> WRITTEN REQUEST
Below, find the line that contains "You are a GUI" and the line that contains "pos(128,470)". Reproduce every line starting at the first and ending at the second, both included, without changing a word, and leave the pictures out.

> RECORDS TO PROCESS
▶

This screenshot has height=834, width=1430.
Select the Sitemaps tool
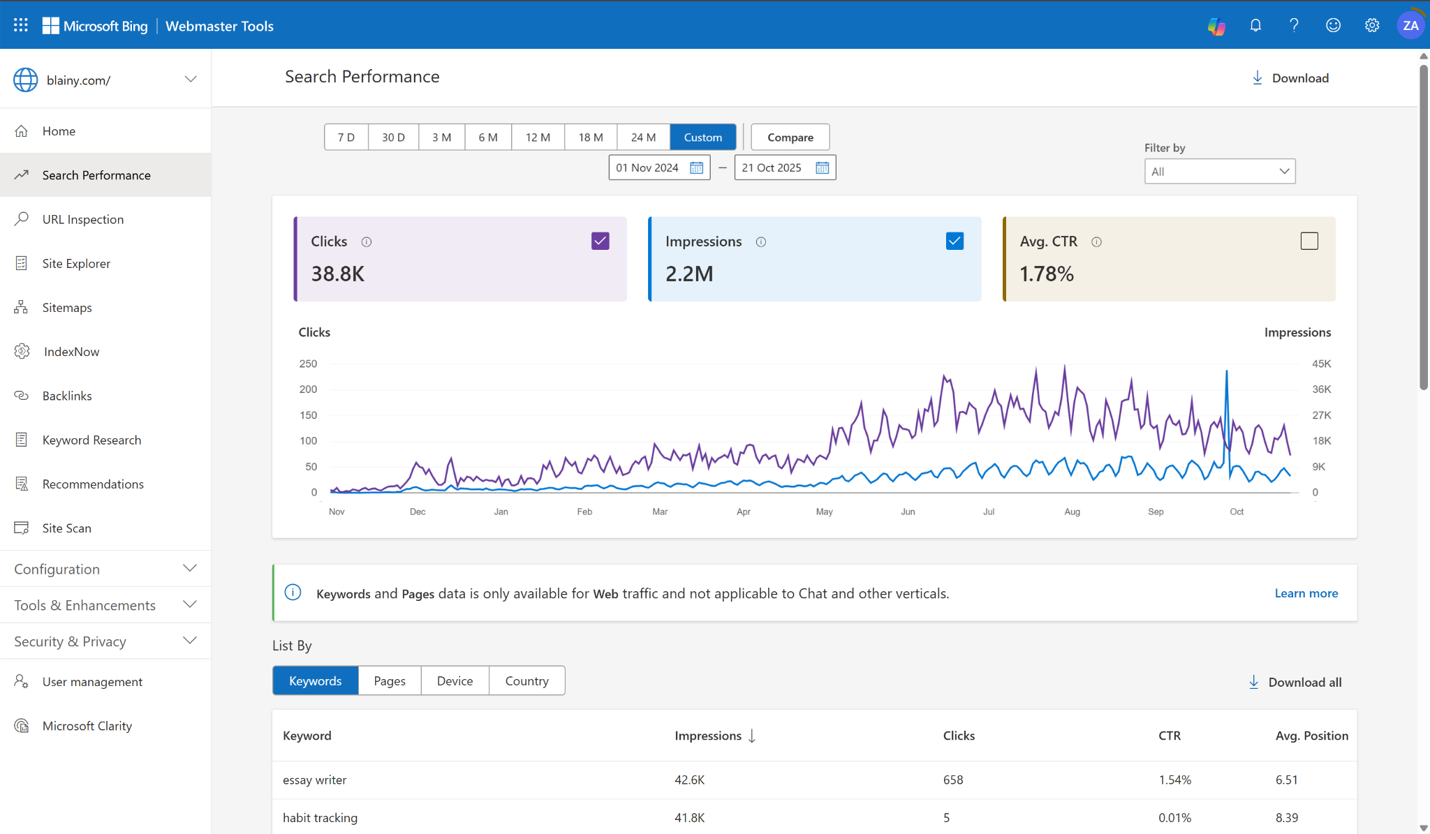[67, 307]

◀
▶

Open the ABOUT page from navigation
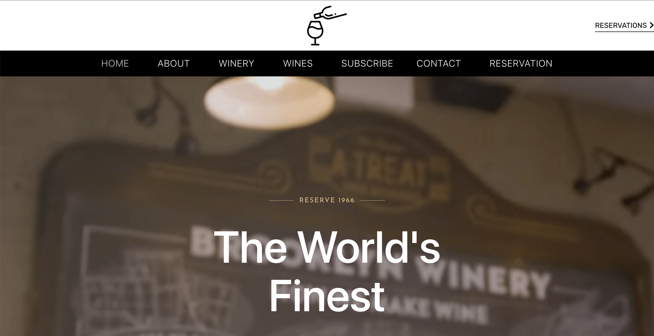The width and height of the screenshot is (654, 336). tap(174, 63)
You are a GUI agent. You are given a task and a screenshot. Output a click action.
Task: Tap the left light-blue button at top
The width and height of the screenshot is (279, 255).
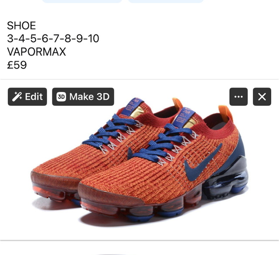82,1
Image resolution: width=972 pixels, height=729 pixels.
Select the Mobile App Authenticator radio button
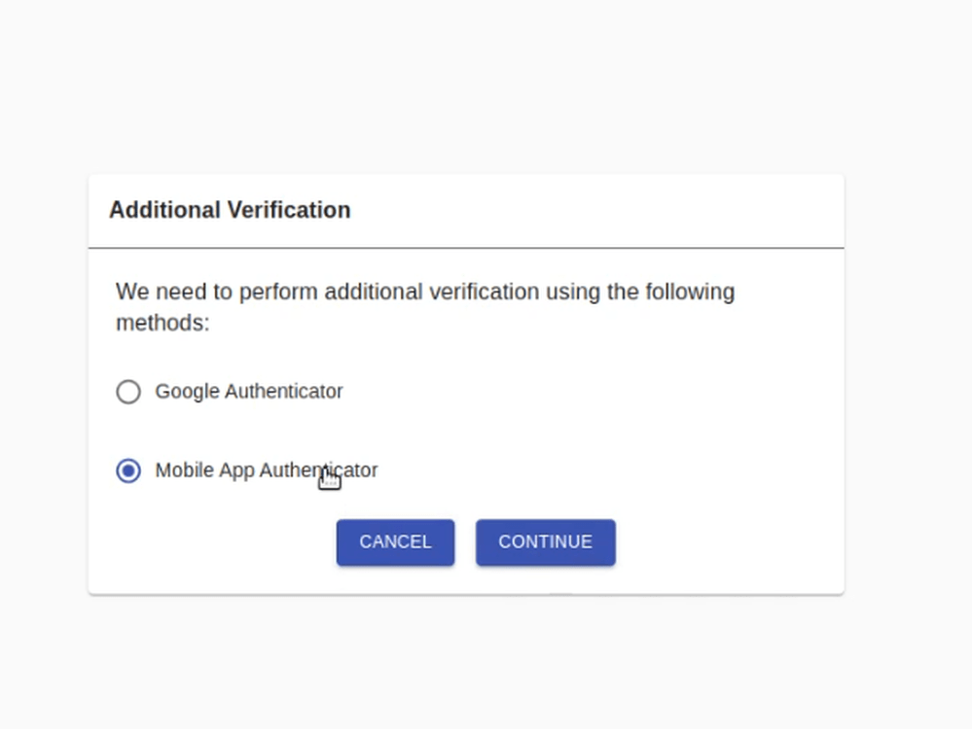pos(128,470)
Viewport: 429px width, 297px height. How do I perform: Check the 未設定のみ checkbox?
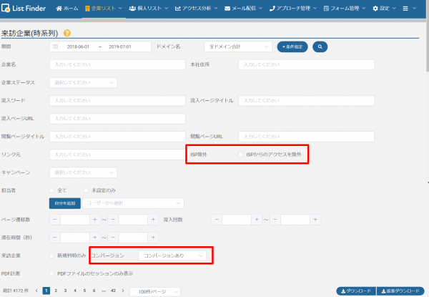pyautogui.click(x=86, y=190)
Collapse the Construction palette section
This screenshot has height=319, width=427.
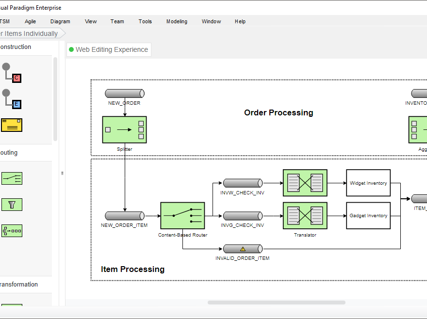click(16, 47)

◀
▶

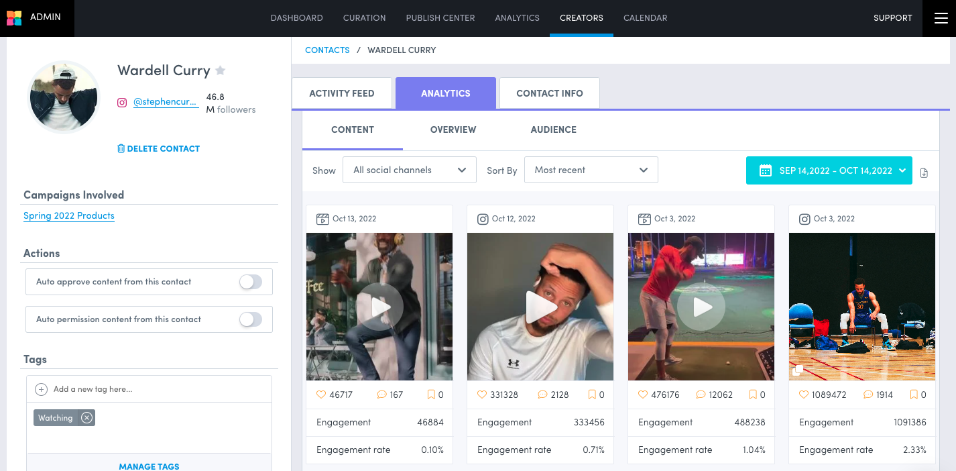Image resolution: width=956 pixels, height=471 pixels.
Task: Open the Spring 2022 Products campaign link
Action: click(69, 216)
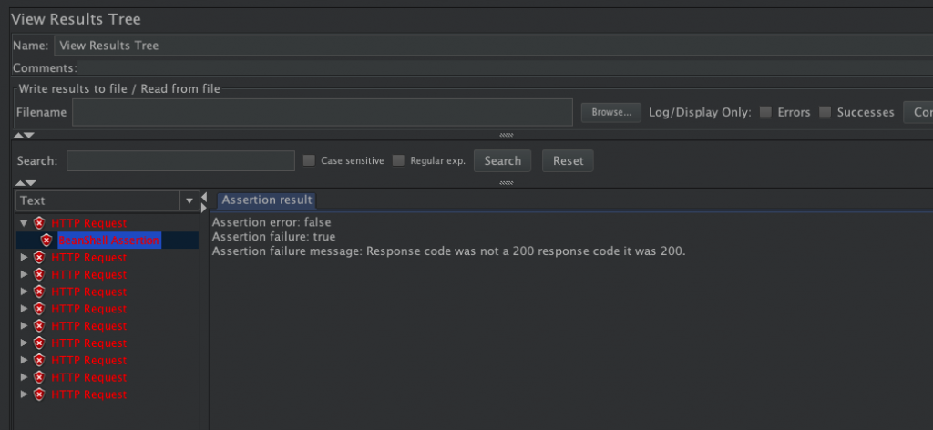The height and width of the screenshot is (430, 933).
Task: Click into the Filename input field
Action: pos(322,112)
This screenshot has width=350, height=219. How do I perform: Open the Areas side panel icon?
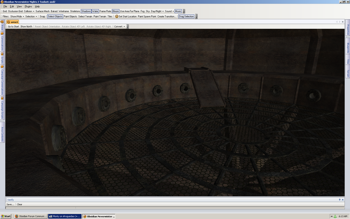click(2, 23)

◀

> EXERCISE ANSWER
You are a GUI agent. You are given a task and a screenshot. Output a click action.
Task: Tap the left light-blue button at top
The width and height of the screenshot is (279, 255).
82,1
Image resolution: width=972 pixels, height=729 pixels.
Select the Mobile App Authenticator radio button
pos(128,470)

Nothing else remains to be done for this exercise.